The inquiry is prompted by concerns that the CMBS may be downgraded in the future. In order to remedy the consequences of a downgrade, the Company has proposed obtaining (outside of the United States) a financial guaranty or portfolio insurance policy on the CMBS from an alien, unaccredited insurer. It is important to note, however, that even if the CMBS are downgraded, they will nevertheless continue to qualify as admitted assets. Their continued status as permissible reserve investments could be endangered by a ratings downgrade, however.

In essence, the second question involves the possible “balance sheet” effect on the Company once it has acquired the Guaranty. This question, however, is ultimately not a legal one -- the determination of whether or not the CMBS (or any asset) remains a reserve investment depends upon the asset’s quality and characteristics. If CMBS retains its present high rating and continues to meet the requirements set forth in Insurance Law § 1404, then the CMBS will remain classified as reserve investments.

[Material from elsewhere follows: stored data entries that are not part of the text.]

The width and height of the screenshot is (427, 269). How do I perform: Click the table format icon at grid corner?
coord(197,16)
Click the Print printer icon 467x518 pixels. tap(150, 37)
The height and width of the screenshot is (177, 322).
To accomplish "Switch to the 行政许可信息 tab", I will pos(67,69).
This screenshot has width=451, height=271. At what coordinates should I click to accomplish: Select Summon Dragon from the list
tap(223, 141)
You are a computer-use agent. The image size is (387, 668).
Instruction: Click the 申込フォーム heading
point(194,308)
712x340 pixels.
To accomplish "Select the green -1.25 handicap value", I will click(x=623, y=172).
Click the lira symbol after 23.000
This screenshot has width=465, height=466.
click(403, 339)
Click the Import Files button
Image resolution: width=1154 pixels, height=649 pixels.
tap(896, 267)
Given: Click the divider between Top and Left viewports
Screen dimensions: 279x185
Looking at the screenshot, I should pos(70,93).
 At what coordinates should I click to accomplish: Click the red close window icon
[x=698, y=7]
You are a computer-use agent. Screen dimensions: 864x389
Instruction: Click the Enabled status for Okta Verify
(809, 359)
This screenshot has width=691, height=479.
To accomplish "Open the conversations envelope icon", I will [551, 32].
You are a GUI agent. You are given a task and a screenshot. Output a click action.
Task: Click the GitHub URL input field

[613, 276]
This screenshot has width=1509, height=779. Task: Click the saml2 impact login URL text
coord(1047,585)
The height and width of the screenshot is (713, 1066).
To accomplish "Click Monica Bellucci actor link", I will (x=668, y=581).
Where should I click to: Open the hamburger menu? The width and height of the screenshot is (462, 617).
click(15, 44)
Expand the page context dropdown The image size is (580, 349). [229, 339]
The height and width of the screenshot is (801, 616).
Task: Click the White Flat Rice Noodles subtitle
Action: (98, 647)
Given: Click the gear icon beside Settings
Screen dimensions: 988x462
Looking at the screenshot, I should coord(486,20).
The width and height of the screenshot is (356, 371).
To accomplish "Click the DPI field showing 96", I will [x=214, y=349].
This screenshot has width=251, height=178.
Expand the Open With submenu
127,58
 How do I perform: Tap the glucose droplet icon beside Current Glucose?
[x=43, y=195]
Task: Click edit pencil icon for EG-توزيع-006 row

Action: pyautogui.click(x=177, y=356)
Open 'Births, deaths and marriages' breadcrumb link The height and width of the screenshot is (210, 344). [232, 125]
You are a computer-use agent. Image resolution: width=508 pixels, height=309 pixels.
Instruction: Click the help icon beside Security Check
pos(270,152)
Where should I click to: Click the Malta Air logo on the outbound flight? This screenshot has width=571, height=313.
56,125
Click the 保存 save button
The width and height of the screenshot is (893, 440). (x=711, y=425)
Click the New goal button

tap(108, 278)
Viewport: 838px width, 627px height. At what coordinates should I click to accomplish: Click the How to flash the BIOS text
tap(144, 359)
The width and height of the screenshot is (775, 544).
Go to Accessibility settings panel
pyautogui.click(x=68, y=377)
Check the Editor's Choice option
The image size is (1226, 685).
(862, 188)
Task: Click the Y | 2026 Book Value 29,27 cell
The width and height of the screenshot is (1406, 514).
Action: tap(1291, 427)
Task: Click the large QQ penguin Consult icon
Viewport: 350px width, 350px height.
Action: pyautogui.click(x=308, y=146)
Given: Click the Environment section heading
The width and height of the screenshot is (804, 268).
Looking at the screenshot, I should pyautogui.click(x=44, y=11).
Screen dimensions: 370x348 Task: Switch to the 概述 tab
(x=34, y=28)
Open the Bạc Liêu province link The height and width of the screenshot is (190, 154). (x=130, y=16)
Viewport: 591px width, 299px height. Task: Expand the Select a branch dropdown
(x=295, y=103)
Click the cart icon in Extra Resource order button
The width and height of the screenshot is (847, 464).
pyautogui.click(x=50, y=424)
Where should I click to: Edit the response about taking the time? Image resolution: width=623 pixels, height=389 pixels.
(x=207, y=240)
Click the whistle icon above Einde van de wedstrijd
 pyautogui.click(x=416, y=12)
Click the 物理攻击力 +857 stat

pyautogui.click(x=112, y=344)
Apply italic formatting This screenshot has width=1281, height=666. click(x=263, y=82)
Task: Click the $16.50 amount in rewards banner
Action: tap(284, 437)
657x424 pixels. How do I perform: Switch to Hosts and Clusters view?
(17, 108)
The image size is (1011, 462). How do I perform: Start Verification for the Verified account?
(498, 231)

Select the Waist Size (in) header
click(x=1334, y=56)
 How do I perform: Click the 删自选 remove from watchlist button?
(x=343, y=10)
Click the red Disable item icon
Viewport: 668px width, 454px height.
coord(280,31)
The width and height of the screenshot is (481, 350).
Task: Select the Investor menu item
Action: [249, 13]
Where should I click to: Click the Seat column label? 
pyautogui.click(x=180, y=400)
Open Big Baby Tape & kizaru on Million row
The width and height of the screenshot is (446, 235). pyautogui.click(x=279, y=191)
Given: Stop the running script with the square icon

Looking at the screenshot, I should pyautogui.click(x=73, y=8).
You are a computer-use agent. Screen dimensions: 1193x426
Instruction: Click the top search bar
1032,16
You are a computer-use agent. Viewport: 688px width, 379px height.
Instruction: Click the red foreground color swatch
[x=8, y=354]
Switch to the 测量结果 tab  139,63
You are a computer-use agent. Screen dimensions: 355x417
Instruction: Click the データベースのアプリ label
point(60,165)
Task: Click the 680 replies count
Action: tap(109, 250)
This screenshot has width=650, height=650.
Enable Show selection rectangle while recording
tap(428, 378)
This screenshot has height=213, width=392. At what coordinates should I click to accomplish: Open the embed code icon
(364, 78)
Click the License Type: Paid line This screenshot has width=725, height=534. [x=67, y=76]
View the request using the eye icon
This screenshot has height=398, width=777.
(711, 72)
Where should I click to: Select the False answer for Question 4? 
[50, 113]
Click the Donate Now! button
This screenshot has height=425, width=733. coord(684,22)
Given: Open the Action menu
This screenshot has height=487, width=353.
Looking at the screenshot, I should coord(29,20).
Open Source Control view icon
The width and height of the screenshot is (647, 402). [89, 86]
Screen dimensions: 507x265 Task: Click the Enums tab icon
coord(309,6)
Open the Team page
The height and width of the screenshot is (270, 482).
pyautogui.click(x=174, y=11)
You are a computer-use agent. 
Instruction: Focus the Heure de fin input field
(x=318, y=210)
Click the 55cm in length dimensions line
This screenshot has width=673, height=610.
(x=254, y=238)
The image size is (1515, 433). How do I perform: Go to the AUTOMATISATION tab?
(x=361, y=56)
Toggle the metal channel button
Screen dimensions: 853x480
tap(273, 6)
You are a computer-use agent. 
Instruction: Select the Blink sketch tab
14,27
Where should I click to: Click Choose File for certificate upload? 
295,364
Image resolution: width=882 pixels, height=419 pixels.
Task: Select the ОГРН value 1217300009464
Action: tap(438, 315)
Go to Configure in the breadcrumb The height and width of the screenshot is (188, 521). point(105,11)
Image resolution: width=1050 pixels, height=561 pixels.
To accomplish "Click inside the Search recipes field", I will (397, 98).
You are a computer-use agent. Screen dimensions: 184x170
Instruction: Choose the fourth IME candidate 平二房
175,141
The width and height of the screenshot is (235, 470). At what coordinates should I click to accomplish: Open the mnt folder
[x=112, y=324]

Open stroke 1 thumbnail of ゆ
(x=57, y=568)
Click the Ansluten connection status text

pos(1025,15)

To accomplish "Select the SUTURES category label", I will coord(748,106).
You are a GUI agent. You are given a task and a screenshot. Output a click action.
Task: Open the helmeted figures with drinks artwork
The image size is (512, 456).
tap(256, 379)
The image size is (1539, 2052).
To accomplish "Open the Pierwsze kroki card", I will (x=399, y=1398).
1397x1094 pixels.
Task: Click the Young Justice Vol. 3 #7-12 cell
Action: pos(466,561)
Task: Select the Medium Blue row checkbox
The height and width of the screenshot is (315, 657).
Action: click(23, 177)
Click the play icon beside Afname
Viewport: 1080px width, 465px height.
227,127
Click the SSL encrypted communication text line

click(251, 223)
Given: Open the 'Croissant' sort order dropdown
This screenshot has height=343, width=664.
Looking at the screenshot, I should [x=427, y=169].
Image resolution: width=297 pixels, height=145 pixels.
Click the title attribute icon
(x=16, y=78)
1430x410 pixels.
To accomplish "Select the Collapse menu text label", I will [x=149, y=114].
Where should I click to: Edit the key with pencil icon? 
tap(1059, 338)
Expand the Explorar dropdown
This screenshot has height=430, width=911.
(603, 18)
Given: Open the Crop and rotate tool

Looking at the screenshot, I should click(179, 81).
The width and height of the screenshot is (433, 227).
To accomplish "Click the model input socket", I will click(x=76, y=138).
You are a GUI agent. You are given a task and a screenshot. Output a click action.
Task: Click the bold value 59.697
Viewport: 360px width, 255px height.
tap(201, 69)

Whether the Purchase of the Guaranty Will be Viewed as a Disposition of the CMBS Followed by the Acquisition of a New CMBS

The third question asks whether, under the New York Insurance Law, obtaining the Guaranty will require Insurer to treat the transaction as a disposition of the CMBS followed by the purchase of the guarantied CMBS. Nothing in the Insurance Law requires such treatment, so for Annual Statement reporting purposes, the CMBS will not be treated as having been disposed of as a result of obtaining the Guaranty. Accordingly, for statutory accounting purposes, no gain or loss would be required to be recognized by the Company as a result of obtaining the Guaranty. Please note, however, that the Insurance Department’s Office of General Counsel will not opine upon the federal or state income tax consequences that may flow from the purchase of the Guaranty.

For further information you may contact Supervising Attorney Michael Campanelli at the New York City Office.


1 A portfolio insurance policy is a policy that promises to make an investor whole should the value of the investor’s investment portfolio fall below a certain level. Portfolio insurance is not recognized as a permissible kind of insurance under New York law. See O.G.C. Opinion No. 05-11-02 (November 3, 2005) (holding that a policy that purported to guarantee the value of an investment portfolio did not constitute a permissible kind of financial guaranty insurance).